Again I'm not good with Calculus word problems. Am I suppose to find the derivative of the lateral surface area of the cylinder? How do I handle the variables r and altitude? Help please. I really tried to get it, but I'm not use to them.

consider $a=2 \pi rh$

$h=12-\frac{12}{5}*r$

for volume we get $a=2\pi r(12-\frac{12r}{5}$

set it to zero find the derivative

$\frac{da}{dr}=24\pi-\frac{48}{5}\pi r$

$\frac{48}{5} \pi r=24 \pi$

$\boxed{r=\frac{5}{2}}$

3. Can you please show me how did you get h? I know from r/h=5/12 you get h=12/5, but not the rest. thanks again!

4. Originally Posted by choi_siwon
I'm having trouble on how to do this problem or where to go on this... I know what the picture would look like and that's about it. Any help would be really appreciated! Thank you.

A right circular cone has base radius 5 and altitude 12. A cylinder is to be inscribed in the cone so that the axis the cylinder coincides with the axis of the cone. Given that the radius of the cylinder must be between 2 and 4 inclusive, find the value of that radius for which the lateral surface area of the cylinder is minimum. Justify your answer and note that the lateral surface of a cylinder does NOT include the bases.
Draw a side-on diagram. Let the radius and height of the cylinder be r and h respectively.

From similar triangles: $\frac{5 - r}{h} = \frac{5}{12}$ .... (1)

Lateral surface area of cylinder: $S = \pi r^2 h$ .... (2)

Use (1) to express $S$ as a function of $r$ only.

Use calculus to find the value of $r$ that minimises $S$.

5. Draw the side view, being an isosceles triangle with a rectangle inside it.

Note that the rectangle, in touching the sides of the triangle, cuts off smaller triangles which must be similar to half of the original triangle.

Note that, whatever the value of the cylinder's radius "r" is, the base of the lower small triangle (let's look at the one on the right of the rectangle) is 5 - r. Also, the height "h" of this smaller triangle is related, by similarity, to the height of the original triangle by:

. . . . . $\frac{h}{12}\, =\, \frac{5\, -\, r}{5}$

Solve this relation to get "h" in terms only of "r", noting that the height of the smaller triangle is also the height of the cylinder. Then try to create a formula for the surface area of the "sides" of the cylinder in terms only of "r", and optimize. Remember to check the endpoints of the given interval.
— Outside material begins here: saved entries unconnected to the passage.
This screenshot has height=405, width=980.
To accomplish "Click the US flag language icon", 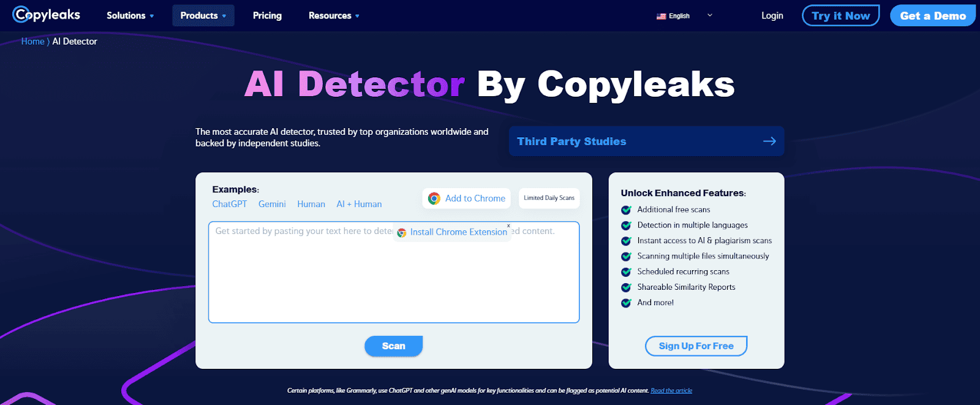I will [x=662, y=16].
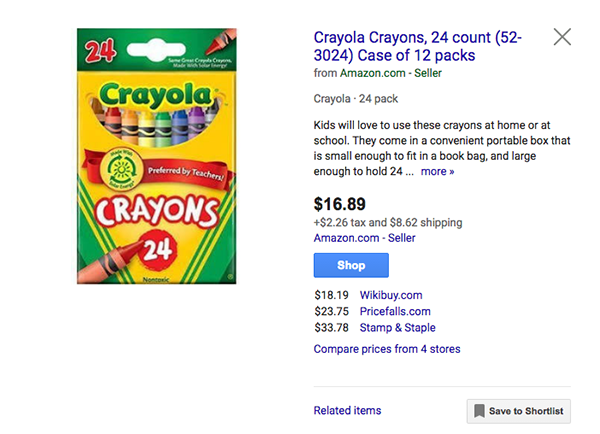Click the $23.75 price listing
600x434 pixels.
pyautogui.click(x=331, y=311)
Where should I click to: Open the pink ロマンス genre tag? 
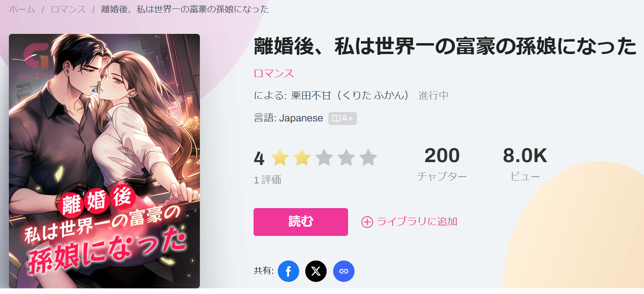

6. Originally Posted by ment2byours
Can you please show me how did you get h? I know from r/h=5/12 you get h=12/5, but not the rest. thanks again!
See here: http://www.mathhelpforum.com/math-he...ibed-cone.html

7. Originally Posted by TheMasterMind
consider $a=2 \pi rh$

$h=12-\frac{12}{5}*r$

for volume we get $a=2\pi r(12-\frac{12r}{5}$

set it to zero find the derivative

$\frac{da}{dr}=24\pi-\frac{48}{5}\pi r$

$\frac{48}{5} \pi r=24 \pi$

$\boxed{r=\frac{5}{2}}$
That makes sense, but the only thing I dont understand is...how do you know whether r=2.5 is a max or a min?

8. Originally Posted by alakaboom1
That makes sense, but the only thing I dont understand is...how do you know whether r=2.5 is a max or a min?
note that A is quadratic in r with a leading coefficient < 0 ... graph is a parabola that opens down, indicating a max.

or

note that $\frac{d^2A}{dr^2} < 0$ for all r.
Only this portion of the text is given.